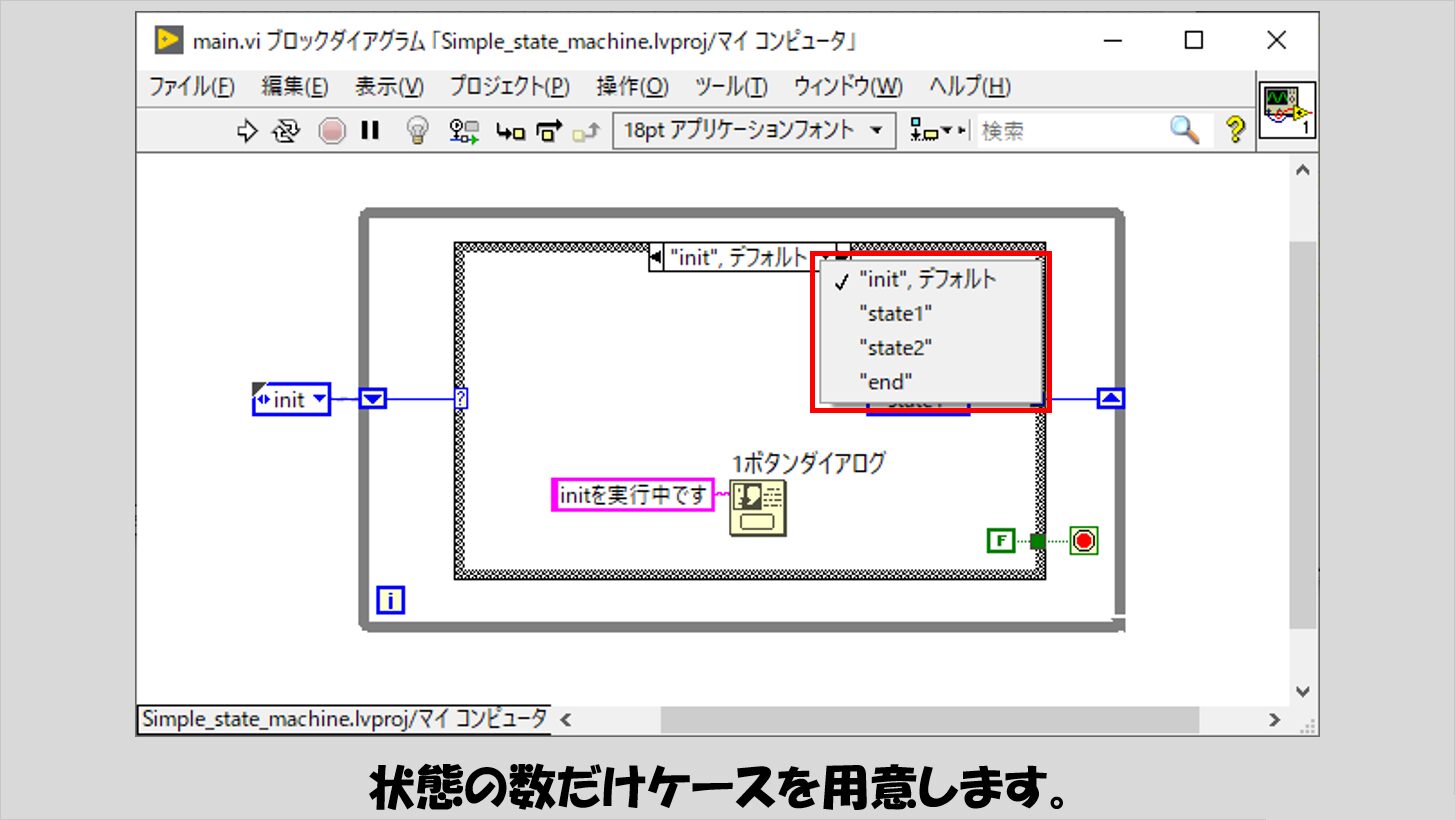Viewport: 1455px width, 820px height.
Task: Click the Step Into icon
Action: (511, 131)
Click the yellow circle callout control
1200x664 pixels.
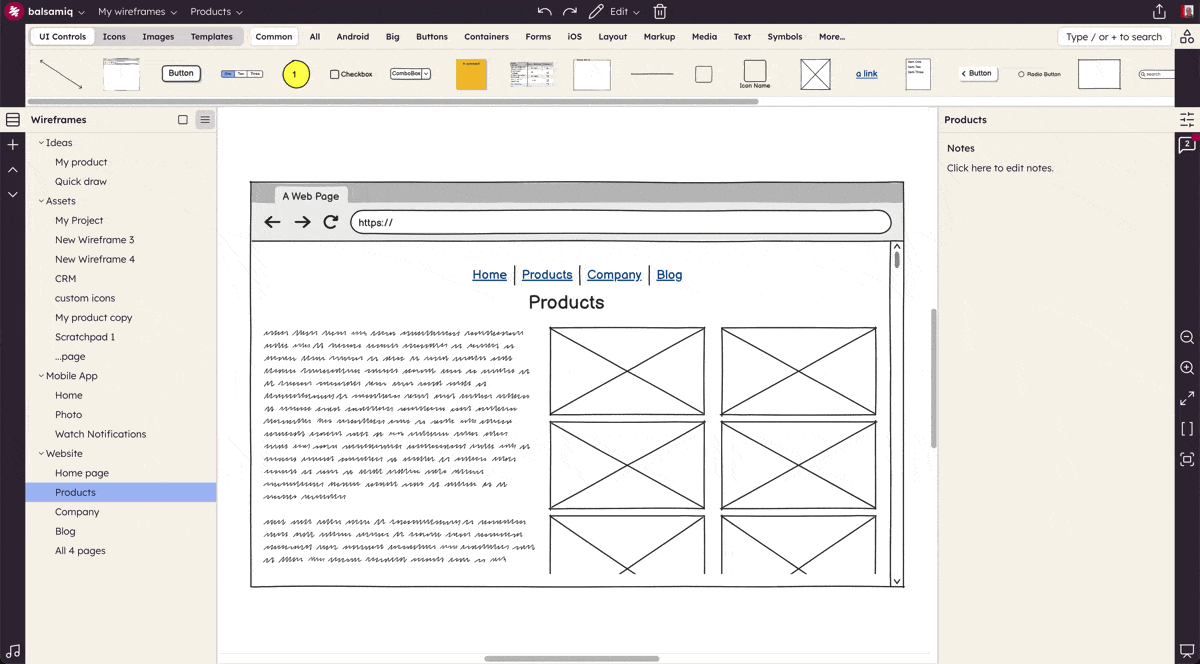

# # # # # # #

Work to complete:
Reproduce every line of the entries above word for word, omitting the pictures.

Answer to this problem:
Viewport: 1455px width, 820px height.
Task: Click the Step Into icon
Action: (511, 131)
Click the yellow circle callout control
1200x664 pixels.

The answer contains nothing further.